Трудно выпрыгнуть из этого болота, ежели вокруг и барин с нагайкой, и мироед с капканом, и полицейский с арканом.
Да и сами-то вот...
Он оглядел избу, хотя и знал, что никого в ней не было:
дедушка ушел к шабрам, отец с Титом уехали на гумно за соломой и колосом. Сыгней, как обычно, у чеботаря, а мать с Катей полоскали белье в проруби. Бабушка сеяла муку в амбаре.
- Сами-то вот увязли в этих своих правилах да поучениях. В кандалы душу заковали. А в кандалах смерть для души. Помните, не забывайте меня, старика. Всякие цепи сбивайте, бегите от тьмы и духа не угашайте, как учит апостол. Ты, Сема, не думай угомониться: это не пустая побалушка, что ты делаешь. А ты, Федяшка, учись и учись - от спички и дрова горят, и пожары бывают. - И он растроганно обращался к Егорушке: - Вот как, Егорушка, в людях сгонек горит. Ты примечай: дети-то в игре да в своем интересе душу свою выказывают.
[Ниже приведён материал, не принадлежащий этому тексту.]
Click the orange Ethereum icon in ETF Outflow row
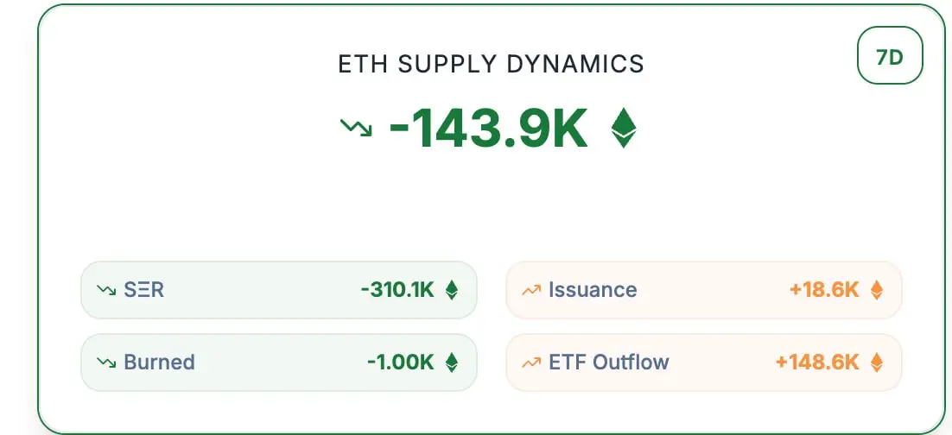This screenshot has width=952, height=435. [876, 363]
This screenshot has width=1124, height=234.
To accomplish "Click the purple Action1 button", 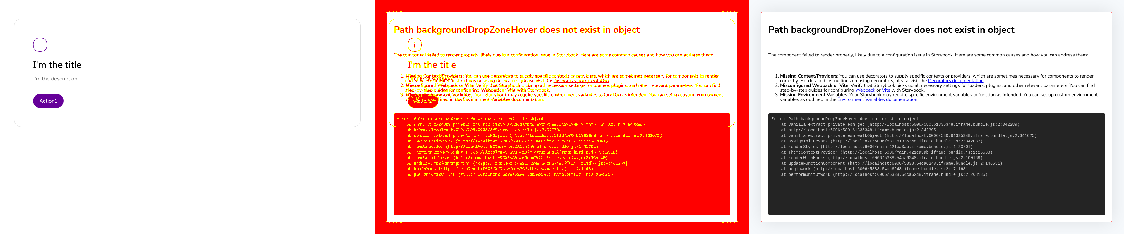I will 48,101.
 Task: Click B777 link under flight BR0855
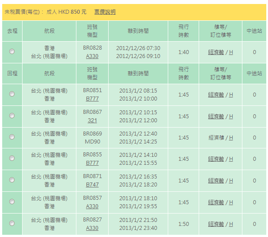pyautogui.click(x=92, y=163)
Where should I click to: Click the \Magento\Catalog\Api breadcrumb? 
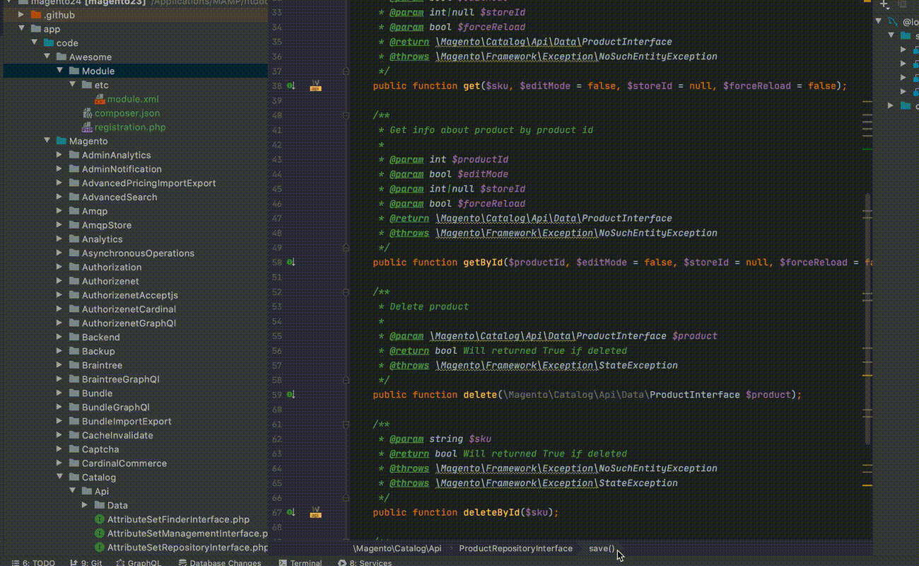click(397, 548)
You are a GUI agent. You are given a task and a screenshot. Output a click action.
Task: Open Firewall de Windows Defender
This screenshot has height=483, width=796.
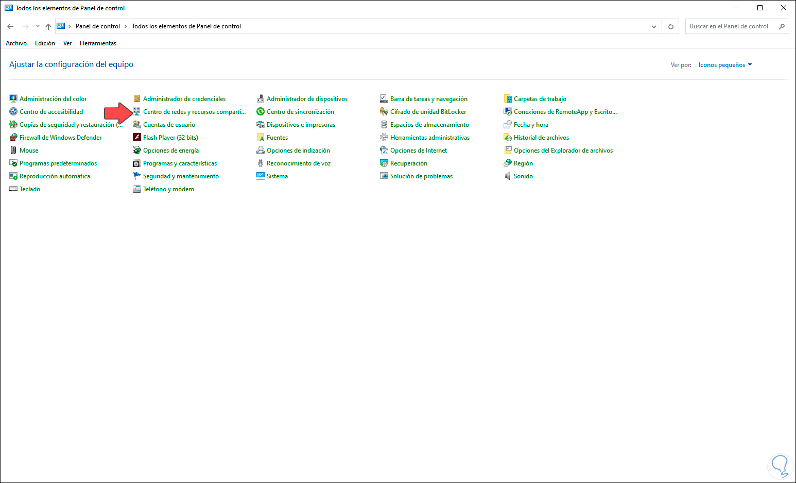click(60, 137)
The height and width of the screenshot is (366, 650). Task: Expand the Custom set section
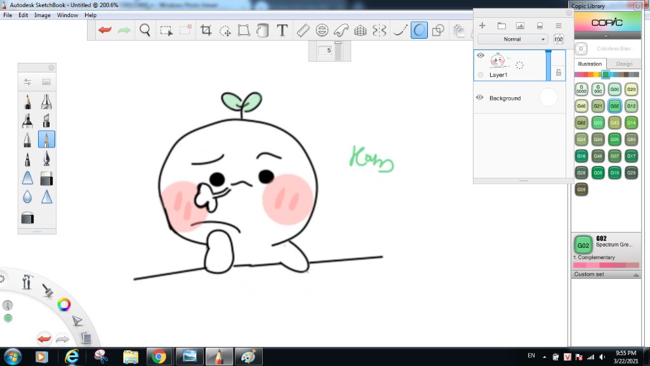(x=636, y=275)
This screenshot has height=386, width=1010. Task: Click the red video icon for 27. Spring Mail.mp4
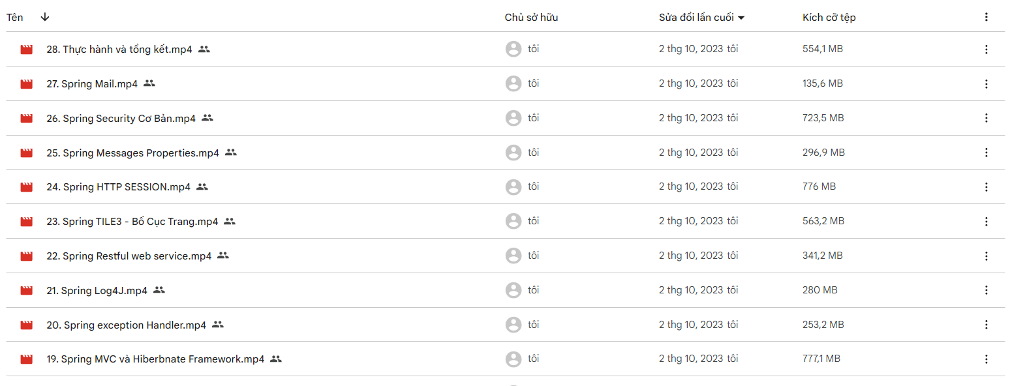pos(27,84)
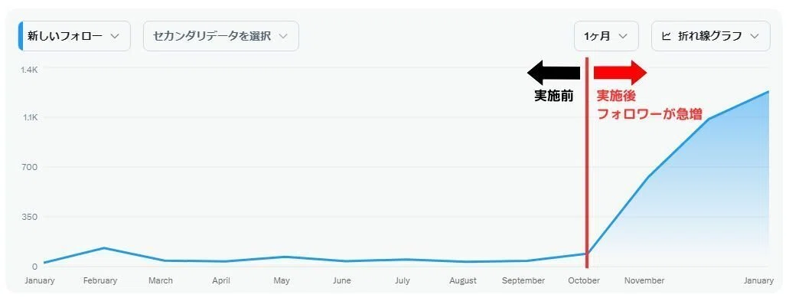Click the chevron arrow next to 新しいフォロー
789x298 pixels.
click(x=114, y=36)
Помни о Фейзулле: вот как надо за человека драться. И ничего не страшиться.
Он говорил задумчиво, тревожно, и я слушал слова его, как сказку. Многого я не разумел, но голос его - ласковый и проникновенный - внушал мне что-то очень хорошее, волнующее, и от этого голоса все пело у меня внутри. И всегда в тяжелые дни моей жизни этот милый, бодрый ц обещающий голос звучал в моей душе как утешение и надежда.